Stated task 1 -
In the forum thread on paying tax below, transcribe the part that opens with the words containing "And I suppose" and closes with "McGibney (28 Sep 2018)".
Stated task 2 -
According to the forum thread on paying tax below, what does Caesar stand for in the modern context?

Passage shown -
--- begin ---

# "Pay unto Caesar what is Caesar's"



## RichInSpirit (28 Sep 2018)

"Pay unto Caesar what is Caesar's" is a quote from the Bible (maybe not exact) about paying your Tax.
Caesar in the modern context is the Government of the day or in a wider context everyone in the state.
People hate paying tax and try all sorts of scheme's at evasion or avoidance. But sometimes people tie themselves in terrible knots just for the sake of avoiding paying tax.
For example sole traders borrow to the hilt to save tax but instead have to pay back huge loans. Which puts them under large burdens and risk from changes to their income. And their businesses must always "grow" in this sort of a scenario which brings more problems.
And I suppose this line of thought came from reading all the pension threads on Askaboutmoney at the moment. It's great saving tax through paying into pensions but there is a risk that you may not be around to benefit from them at the far end. In which case "Caesar" or someone else will benefit from your hard work anyway.
It's a bit of a balancing act.


----------



## T McGibney (28 Sep 2018)

RichInSpirit said:


> "Pay unto Caesar what is Caesar's" is a quote from the Bible (maybe not exact) about paying your Tax.
> Caesar in the modern context is the Government of the day or in a wider context everyone in the state.
> People hate paying tax and try all sorts of scheme's at evasion or avoidance. But sometimes people tie themselves in terrible knots just for the sake of avoiding paying tax.
> *For example sole traders borrow to the hilt to save tax but instead have to pay back huge loans. *Which puts them under large burdens and risk from changes to their income. And their businesses must always "grow" in this sort of a scenario which brings more problems.
> ...



Struggling to detect a point here. The bit I've highlighted isn't at all reflected by my own experience of 30 years.  Put simply, there's no coherent means of saving tax by borrowing for the sake of it, although you'll hear otherwise on barstools.


----------

--- end ---

Entries on finding words and elements:
--- begin ---

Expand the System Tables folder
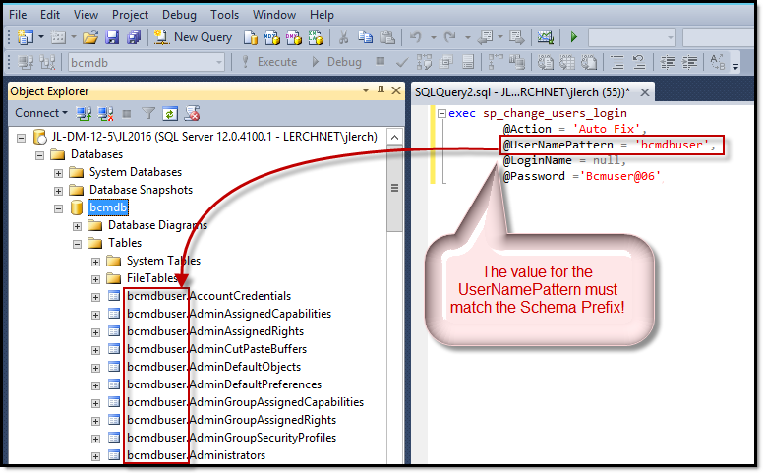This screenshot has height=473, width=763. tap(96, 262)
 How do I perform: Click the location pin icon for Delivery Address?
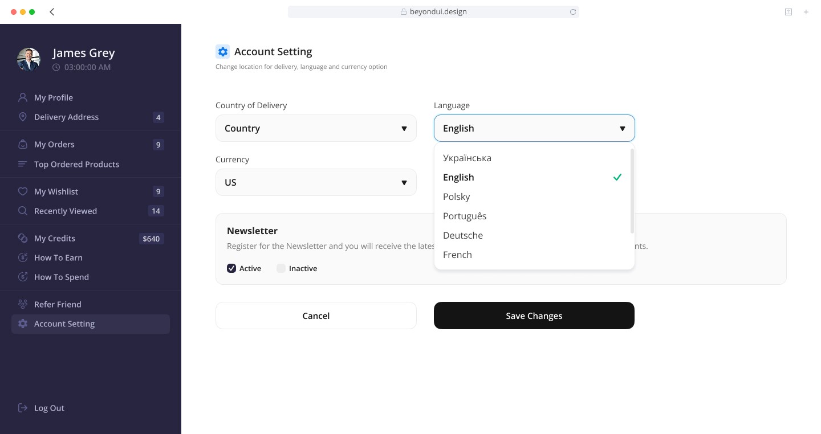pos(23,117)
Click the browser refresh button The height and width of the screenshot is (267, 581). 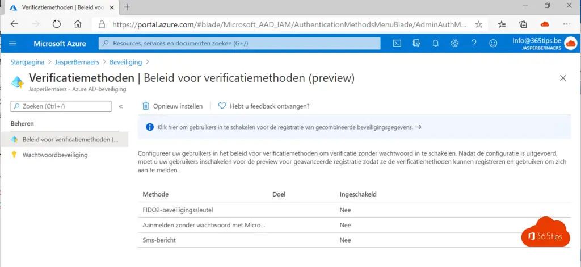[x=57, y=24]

--- end ---
--- begin ---

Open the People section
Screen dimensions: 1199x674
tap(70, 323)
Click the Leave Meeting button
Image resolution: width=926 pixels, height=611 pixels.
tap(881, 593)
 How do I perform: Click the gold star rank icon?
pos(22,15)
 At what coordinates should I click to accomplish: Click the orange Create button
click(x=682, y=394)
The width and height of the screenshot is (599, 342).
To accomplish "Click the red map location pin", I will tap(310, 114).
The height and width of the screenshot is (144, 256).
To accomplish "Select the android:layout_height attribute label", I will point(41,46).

--- end ---

Exercise response 1 -
And I suppose this line of thought came from reading all the pension threads on Askaboutmoney at the moment. It's great saving tax through paying into pensions but there is a risk that you may not be around to benefit from them at the far end. In which case "Caesar" or someone else will benefit from your hard work anyway.
It's a bit of a balancing act.


----------



## T McGibney (28 Sep 2018)

Exercise response 2 -
The Government of the day, or in a wider context everyone in the state.